Objective>
Print the following lines word for word, changing nothing.

Material for this task>

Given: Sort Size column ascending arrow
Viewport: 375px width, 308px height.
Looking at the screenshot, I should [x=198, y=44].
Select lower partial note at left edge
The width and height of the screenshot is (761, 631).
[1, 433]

Answer to this exercise>
Given: Sort Size column ascending arrow
Viewport: 375px width, 308px height.
Looking at the screenshot, I should [x=198, y=44].
Select lower partial note at left edge
The width and height of the screenshot is (761, 631).
[1, 433]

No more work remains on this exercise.